The amount of contents is increasing rapidly in user generated content services. As of May 1st of 2012, the most popular Japanese movie sharing service nicovideo.jp has over 15 million movies, and the online novel site syosetu.com, which is focused on in this paper, has over 130,000 novels. Although the number of novels is not extensive, it is increasing rapidly.
Search and recommendation engines play an important role in finding good contents, as there is too much contents in which to find good contents. There are important two functions for the search and recommendation of contents. The first function is the measurement of quality, and the other is the categorization of contents.
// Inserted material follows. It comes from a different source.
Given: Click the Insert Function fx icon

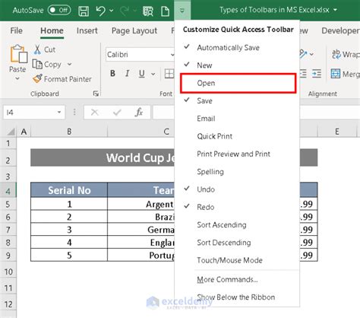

Traditional search and ranking systems are currently being used at youtube.com, nicovideo.jp, and syosetu.com. The user enters a query and the system returns a list of contents that match the query. The user can choose the ranking style, such as the number of replays, the length (bytes) of the content, recent commented on content, or the score given by viewers. Search and ranking by category restriction or tag specification are possible. However, it is not enough to use the number of replays or viewers for content quality evaluation. Since these measures are accumulated overtime, older contents will tend to receive a higher quality evaluation. Collaborative filtering may be a good method for contents recommendation, but it has to collect preference data for each item from many users in order to be effective. A "cold start" is difficult to apply for new users and new items, because CF is based on the users' past preferences for items.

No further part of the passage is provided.